EXERCISE.
Go through the records below and write each one out again unchanged.

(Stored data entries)

Segment Open

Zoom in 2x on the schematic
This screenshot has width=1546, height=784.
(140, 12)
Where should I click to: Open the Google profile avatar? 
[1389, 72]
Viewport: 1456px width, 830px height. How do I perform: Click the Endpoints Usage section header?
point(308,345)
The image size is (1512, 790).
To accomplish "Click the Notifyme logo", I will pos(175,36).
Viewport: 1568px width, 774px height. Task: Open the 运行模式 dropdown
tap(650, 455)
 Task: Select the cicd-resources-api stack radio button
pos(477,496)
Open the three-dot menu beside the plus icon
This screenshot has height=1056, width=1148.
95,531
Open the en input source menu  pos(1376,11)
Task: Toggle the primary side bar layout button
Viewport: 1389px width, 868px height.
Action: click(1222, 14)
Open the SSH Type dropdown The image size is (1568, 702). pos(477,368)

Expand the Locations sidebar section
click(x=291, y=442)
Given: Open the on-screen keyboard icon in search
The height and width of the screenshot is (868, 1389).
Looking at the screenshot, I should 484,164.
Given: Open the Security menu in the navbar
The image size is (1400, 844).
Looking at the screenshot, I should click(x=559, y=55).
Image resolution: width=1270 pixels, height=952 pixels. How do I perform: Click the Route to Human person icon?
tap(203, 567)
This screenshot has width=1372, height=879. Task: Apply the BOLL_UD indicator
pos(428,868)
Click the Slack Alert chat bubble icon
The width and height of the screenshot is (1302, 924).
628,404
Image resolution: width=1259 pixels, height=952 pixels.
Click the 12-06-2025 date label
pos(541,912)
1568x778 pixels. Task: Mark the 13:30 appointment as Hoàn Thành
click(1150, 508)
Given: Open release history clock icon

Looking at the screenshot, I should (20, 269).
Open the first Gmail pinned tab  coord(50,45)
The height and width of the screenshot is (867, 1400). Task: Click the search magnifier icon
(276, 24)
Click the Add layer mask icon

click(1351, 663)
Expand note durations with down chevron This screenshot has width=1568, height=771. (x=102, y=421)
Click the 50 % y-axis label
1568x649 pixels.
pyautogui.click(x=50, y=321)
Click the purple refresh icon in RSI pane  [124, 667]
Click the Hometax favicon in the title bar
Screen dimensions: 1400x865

Segment Closed

WRITTEN REPLY.
Zoom in 2x on the schematic
This screenshot has width=1546, height=784.
(140, 12)
Where should I click to: Open the Google profile avatar? 
[1389, 72]
Viewport: 1456px width, 830px height. How do I perform: Click the Endpoints Usage section header?
point(308,345)
The image size is (1512, 790).
To accomplish "Click the Notifyme logo", I will pos(175,36).
Viewport: 1568px width, 774px height. Task: Open the 运行模式 dropdown
tap(650, 455)
 Task: Select the cicd-resources-api stack radio button
pos(477,496)
Open the three-dot menu beside the plus icon
This screenshot has height=1056, width=1148.
95,531
Open the en input source menu  pos(1376,11)
Task: Toggle the primary side bar layout button
Viewport: 1389px width, 868px height.
Action: click(1222, 14)
Open the SSH Type dropdown The image size is (1568, 702). pos(477,368)

Expand the Locations sidebar section
click(x=291, y=442)
Given: Open the on-screen keyboard icon in search
The height and width of the screenshot is (868, 1389).
Looking at the screenshot, I should 484,164.
Given: Open the Security menu in the navbar
The image size is (1400, 844).
Looking at the screenshot, I should click(x=559, y=55).
Image resolution: width=1270 pixels, height=952 pixels. How do I perform: Click the Route to Human person icon?
tap(203, 567)
This screenshot has width=1372, height=879. Task: Apply the BOLL_UD indicator
pos(428,868)
Click the Slack Alert chat bubble icon
The width and height of the screenshot is (1302, 924).
628,404
Image resolution: width=1259 pixels, height=952 pixels.
Click the 12-06-2025 date label
pos(541,912)
1568x778 pixels. Task: Mark the 13:30 appointment as Hoàn Thành
click(1150, 508)
Given: Open release history clock icon

Looking at the screenshot, I should (20, 269).
Open the first Gmail pinned tab  coord(50,45)
The height and width of the screenshot is (867, 1400). Task: Click the search magnifier icon
(276, 24)
Click the Add layer mask icon

click(1351, 663)
Expand note durations with down chevron This screenshot has width=1568, height=771. (x=102, y=421)
Click the 50 % y-axis label
1568x649 pixels.
pyautogui.click(x=50, y=321)
Click the purple refresh icon in RSI pane  [124, 667]
Click the Hometax favicon in the title bar
Screen dimensions: 1400x865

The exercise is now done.